= Listed entries =
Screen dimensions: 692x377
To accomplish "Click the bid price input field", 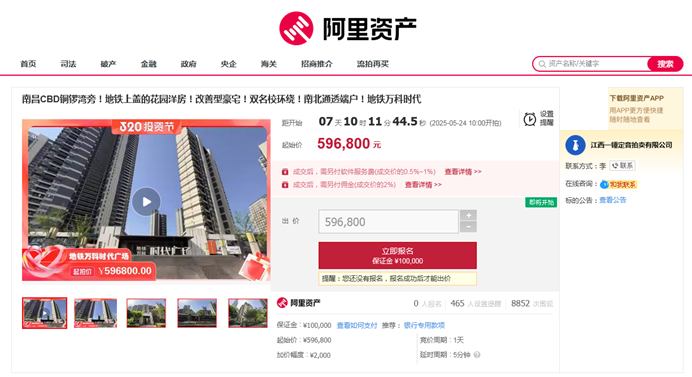I will [388, 222].
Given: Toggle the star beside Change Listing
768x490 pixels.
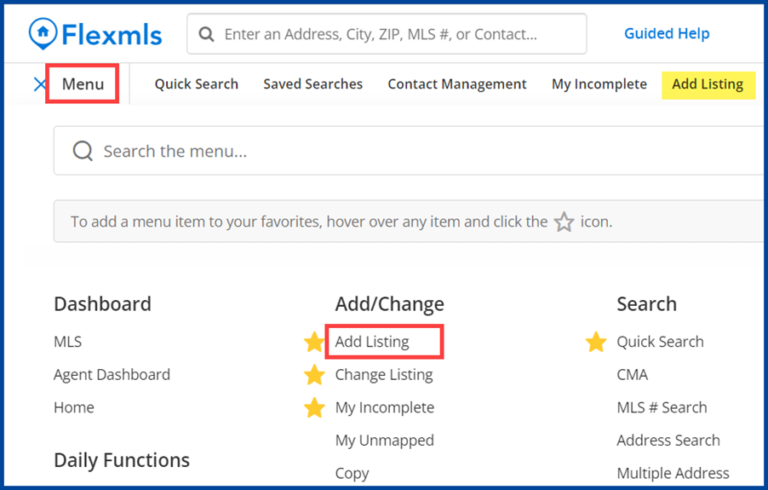Looking at the screenshot, I should [x=314, y=375].
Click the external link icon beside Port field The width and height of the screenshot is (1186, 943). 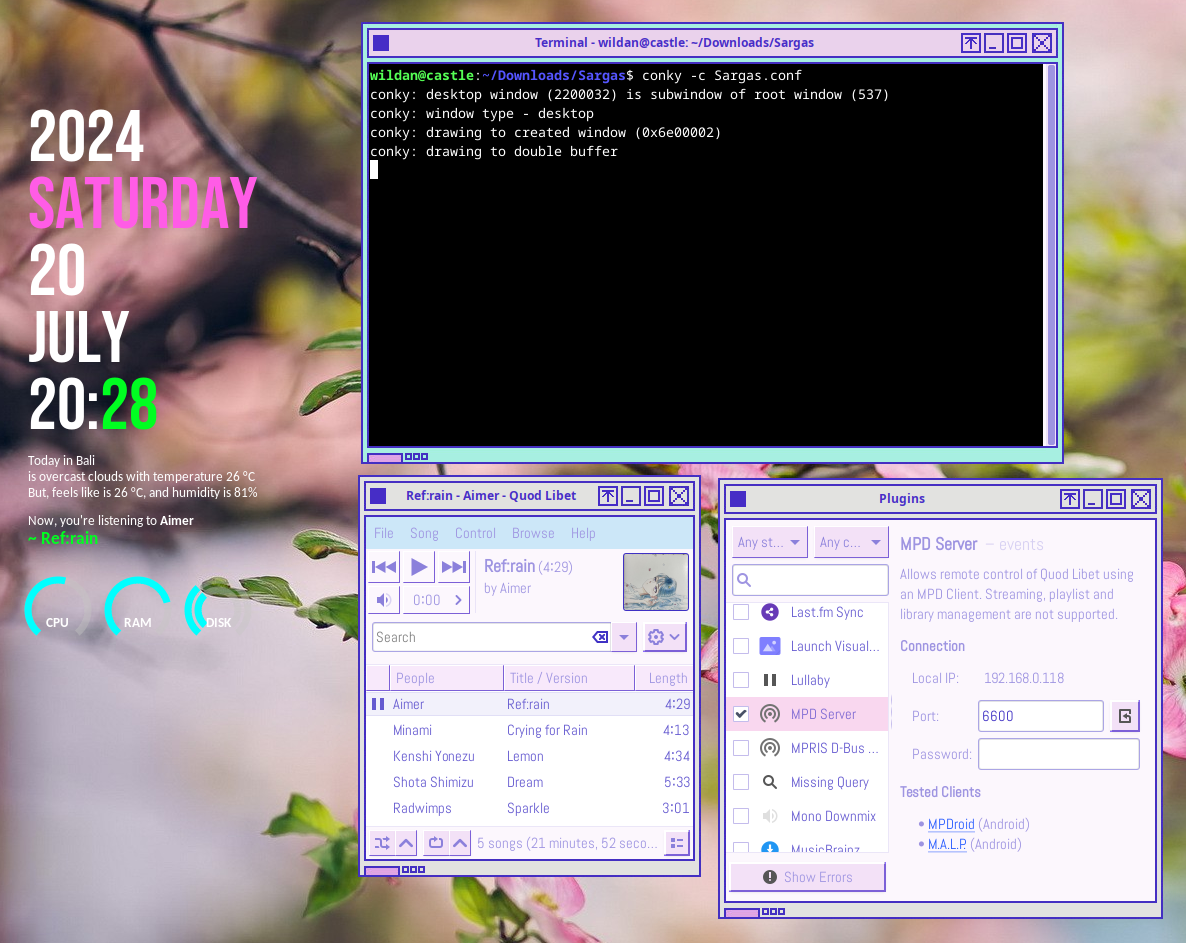pyautogui.click(x=1124, y=716)
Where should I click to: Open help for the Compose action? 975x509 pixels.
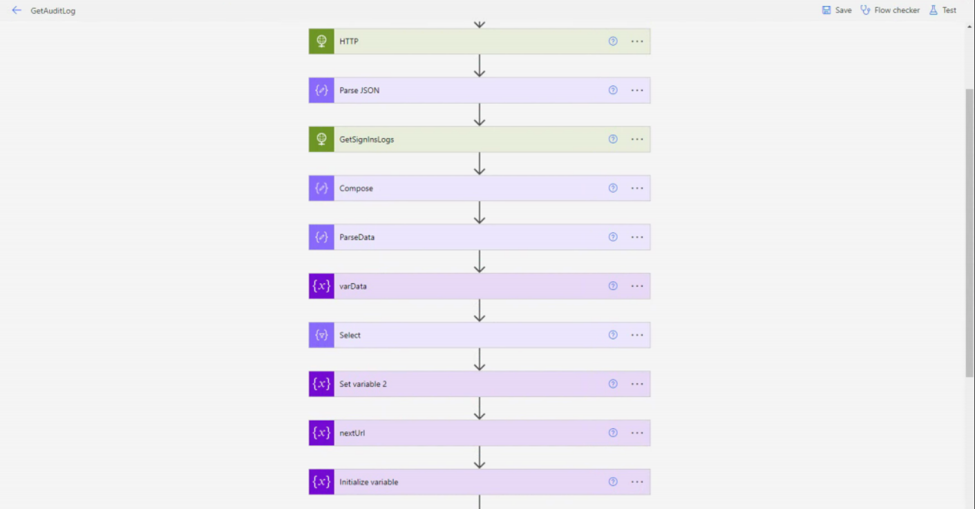(x=613, y=188)
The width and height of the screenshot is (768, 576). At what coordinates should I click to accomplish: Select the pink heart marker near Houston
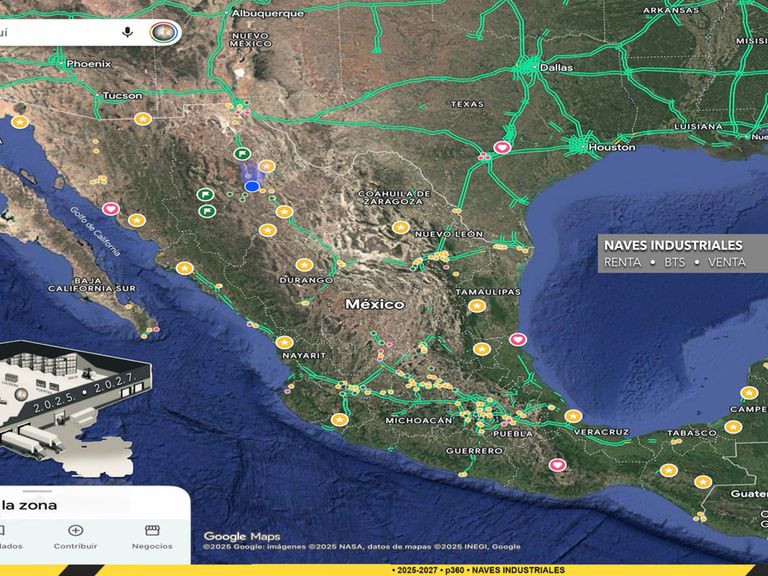click(502, 147)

= Task requirements =
Leave out every picture, and repeat word for word only the lines from the one holding "Where should I" through the end of the entries above, both ends included.

= Answer box =
Where should I click to: Open help for the Compose action? 975x509 pixels.
(x=613, y=188)
The width and height of the screenshot is (768, 576). At what coordinates should I click to accomplish: Select the pink heart marker near Houston
click(502, 147)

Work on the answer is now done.